* [Exercise objective]: When a line in the data below includes "will", pick it out and copy it.

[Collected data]
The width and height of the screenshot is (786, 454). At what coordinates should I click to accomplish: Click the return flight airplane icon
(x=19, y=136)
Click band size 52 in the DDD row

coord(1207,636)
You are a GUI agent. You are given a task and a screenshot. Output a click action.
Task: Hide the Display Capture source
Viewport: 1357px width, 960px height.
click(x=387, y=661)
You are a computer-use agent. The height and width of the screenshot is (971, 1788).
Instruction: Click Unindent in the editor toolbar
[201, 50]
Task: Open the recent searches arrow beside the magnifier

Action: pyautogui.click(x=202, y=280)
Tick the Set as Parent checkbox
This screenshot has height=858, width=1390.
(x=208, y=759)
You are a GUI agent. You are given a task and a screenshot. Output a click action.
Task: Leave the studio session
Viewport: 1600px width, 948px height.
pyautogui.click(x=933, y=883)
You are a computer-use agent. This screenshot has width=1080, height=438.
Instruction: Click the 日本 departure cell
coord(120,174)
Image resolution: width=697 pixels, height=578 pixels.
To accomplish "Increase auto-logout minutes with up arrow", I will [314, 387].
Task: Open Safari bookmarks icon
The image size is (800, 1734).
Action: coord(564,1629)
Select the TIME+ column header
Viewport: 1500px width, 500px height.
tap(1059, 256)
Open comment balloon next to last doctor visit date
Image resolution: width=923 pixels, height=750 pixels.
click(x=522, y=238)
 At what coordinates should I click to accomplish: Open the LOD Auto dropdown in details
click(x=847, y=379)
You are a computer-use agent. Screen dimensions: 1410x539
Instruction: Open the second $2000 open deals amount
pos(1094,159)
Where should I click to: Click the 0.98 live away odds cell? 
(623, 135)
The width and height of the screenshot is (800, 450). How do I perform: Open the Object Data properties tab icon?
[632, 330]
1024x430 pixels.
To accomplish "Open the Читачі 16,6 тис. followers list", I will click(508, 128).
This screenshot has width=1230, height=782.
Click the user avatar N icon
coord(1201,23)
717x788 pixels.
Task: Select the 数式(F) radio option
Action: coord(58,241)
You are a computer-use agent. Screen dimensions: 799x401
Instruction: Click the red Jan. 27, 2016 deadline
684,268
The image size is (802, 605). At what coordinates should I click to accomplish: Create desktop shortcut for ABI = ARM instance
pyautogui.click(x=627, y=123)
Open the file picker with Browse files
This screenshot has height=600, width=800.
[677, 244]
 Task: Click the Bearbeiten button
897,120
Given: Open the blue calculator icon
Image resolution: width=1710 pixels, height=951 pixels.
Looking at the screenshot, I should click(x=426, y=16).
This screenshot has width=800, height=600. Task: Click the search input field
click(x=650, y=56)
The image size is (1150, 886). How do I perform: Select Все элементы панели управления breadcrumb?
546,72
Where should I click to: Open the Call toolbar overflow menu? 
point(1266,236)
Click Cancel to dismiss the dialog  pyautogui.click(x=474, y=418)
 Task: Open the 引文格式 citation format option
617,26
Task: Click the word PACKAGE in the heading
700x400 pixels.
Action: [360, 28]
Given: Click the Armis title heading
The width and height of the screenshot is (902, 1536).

* [Answer area]:
To accomplish "Increase auto-logout minutes with up arrow", I will [314, 387].
To accomplish "Open the Читачі 16,6 тис. followers list", I will click(508, 128).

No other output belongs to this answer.